◆ Given entries ◆

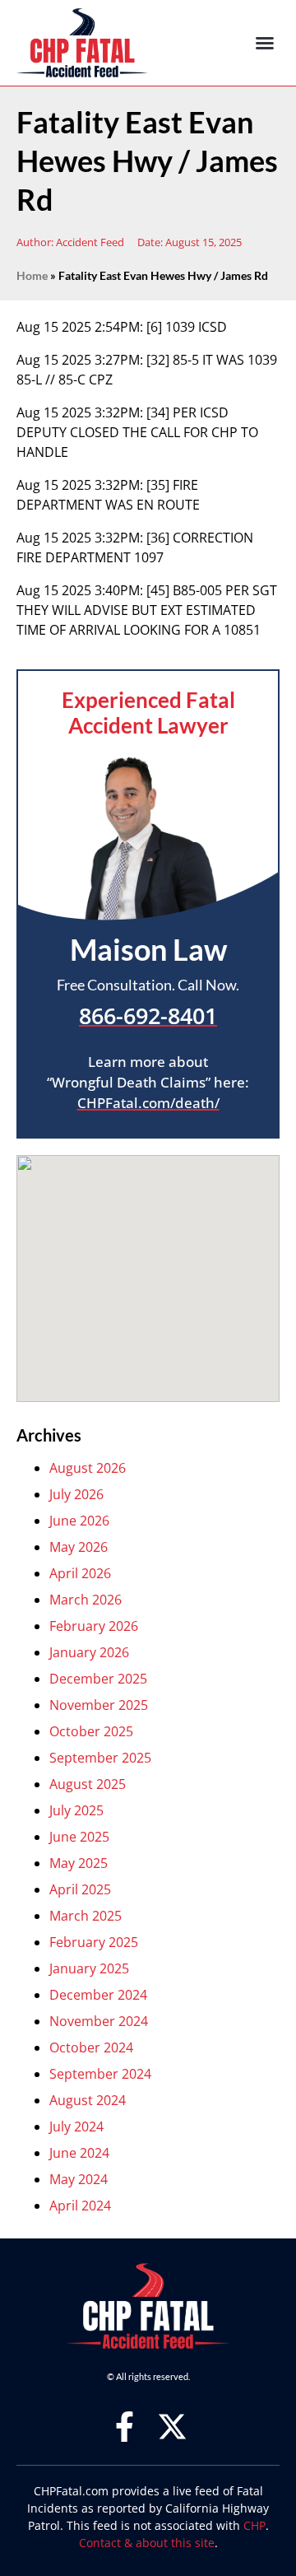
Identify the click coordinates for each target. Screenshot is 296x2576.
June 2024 (79, 2153)
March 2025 (85, 1916)
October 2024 (91, 2047)
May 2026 (78, 1547)
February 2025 (93, 1942)
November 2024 (98, 2021)
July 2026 (76, 1494)
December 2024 (98, 1995)
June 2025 (79, 1837)
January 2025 (89, 1968)
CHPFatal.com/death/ (148, 1102)
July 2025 (76, 1810)
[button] (265, 43)
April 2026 (80, 1573)
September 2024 (100, 2074)
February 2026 (93, 1626)
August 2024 (87, 2100)
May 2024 (78, 2179)
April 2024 (80, 2205)
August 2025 (87, 1784)
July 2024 (76, 2126)
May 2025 (78, 1863)
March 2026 (85, 1600)
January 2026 (89, 1652)
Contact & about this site (147, 2542)
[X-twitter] (172, 2426)
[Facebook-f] (124, 2426)
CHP (254, 2525)
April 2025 (80, 1889)
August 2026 (87, 1468)
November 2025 (98, 1705)
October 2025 (91, 1731)
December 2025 (98, 1679)
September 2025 (100, 1758)
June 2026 (79, 1521)
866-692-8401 (148, 1016)
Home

◆ Problem description ◆
From the records above, print exactly the lines that run from the line with "May 2024 (78, 2179)" to the line with "December 2025 (98, 1679)", inclusive.

◆ Exercise response ◆
May 2024 (78, 2179)
April 2024 (80, 2205)
August 2025 (87, 1784)
July 2024 (76, 2126)
May 2025 (78, 1863)
March 2026 (85, 1600)
January 2026 (89, 1652)
Contact & about this site (147, 2542)
[X-twitter] (172, 2426)
[Facebook-f] (124, 2426)
CHP (254, 2525)
April 2025 (80, 1889)
August 2026 (87, 1468)
November 2025 (98, 1705)
October 2025 (91, 1731)
December 2025 (98, 1679)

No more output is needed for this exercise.